Dear Andreia, maybe You should do melting in the last step of Real-Time PCR, which informed us about specificity of the primers. Moreover, I think that in Your cDNA, the targed gene may not be expressed. EW

Edyta thank you for your comment. I was afraid that I needed to test my primers by common PCR first, and only then to select the better ones to create the probes for RT-PCR. Indeed the melting curve, might give me the necessary information about specificity regardless of sub/overexpression. On the other hand it might become a bit expensive to buy a library of probes for RT-PCR to choose a small set of them....

Hi

After your primer designing, try to check your primer with positive control (The sample which is expressing your target gene). Then you can sort out the issue, the problem is with sample or your primer design.

Design your PCR primer of about 300-400bp. Once you successfully amplified your targeted gene in the positive control, conform the product with sequencing. Once you confirmed, You can design realtime PCR primer within the 300-400bp product. So your RT-PCR should work well.

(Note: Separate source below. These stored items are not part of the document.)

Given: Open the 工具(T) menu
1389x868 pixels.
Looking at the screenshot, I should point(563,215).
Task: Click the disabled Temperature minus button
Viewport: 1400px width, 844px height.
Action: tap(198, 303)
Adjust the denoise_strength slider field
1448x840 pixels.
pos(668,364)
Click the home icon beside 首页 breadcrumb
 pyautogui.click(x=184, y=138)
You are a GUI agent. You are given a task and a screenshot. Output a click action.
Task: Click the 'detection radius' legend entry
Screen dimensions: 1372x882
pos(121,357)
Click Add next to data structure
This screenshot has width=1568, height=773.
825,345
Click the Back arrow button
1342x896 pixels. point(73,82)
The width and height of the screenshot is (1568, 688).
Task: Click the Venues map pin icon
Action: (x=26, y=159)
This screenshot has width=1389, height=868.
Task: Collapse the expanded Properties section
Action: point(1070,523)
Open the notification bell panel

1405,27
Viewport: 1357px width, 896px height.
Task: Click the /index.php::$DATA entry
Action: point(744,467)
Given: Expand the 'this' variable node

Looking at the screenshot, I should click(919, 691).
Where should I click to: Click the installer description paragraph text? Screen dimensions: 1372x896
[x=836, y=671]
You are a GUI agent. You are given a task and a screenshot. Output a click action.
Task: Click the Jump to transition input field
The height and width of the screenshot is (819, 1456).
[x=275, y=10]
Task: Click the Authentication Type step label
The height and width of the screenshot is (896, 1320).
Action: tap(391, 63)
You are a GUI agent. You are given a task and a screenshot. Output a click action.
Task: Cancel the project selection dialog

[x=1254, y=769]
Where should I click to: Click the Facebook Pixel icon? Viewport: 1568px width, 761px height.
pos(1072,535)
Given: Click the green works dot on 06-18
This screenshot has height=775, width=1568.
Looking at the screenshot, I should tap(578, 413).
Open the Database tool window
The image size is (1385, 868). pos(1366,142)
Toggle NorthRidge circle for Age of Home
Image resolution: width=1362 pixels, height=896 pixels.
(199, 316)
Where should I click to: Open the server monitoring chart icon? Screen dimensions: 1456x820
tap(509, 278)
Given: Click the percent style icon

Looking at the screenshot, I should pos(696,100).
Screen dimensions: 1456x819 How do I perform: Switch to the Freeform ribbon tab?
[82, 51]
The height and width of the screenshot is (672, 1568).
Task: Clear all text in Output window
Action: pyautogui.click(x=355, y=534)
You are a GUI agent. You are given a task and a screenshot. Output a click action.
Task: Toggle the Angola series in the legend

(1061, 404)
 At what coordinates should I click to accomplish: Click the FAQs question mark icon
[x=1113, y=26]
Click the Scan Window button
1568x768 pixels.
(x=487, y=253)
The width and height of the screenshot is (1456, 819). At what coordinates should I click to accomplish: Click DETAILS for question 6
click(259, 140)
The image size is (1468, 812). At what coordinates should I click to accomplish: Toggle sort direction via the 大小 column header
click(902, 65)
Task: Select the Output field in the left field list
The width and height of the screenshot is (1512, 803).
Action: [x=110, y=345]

If have more sample you can go for SybrGreen qRT-PCR, it is cheaper than Taqman.

Good luck

Anand

Hi Andreia, first of all, you should check the target gene expressed in your sample probably by literaturing. Low expression level of the target gene will not give you positive results in most of cases. Thus, you may need a positive sample, which you are sure that the target gene is definitely highly expressed. Use this positive control to test your designed primers. A single band after gel electrophoresis indicates your primers work well. Typically, according to my experience, 100-150 bp length of PCR products give great efficiency, which is very important for your calculation. If you are doing hundreds of samples but several genes, Taqman may overmatch SyberGreen. Otherwise, try to go with SyberGreen, cause it is much cheaper and the results won't be bad.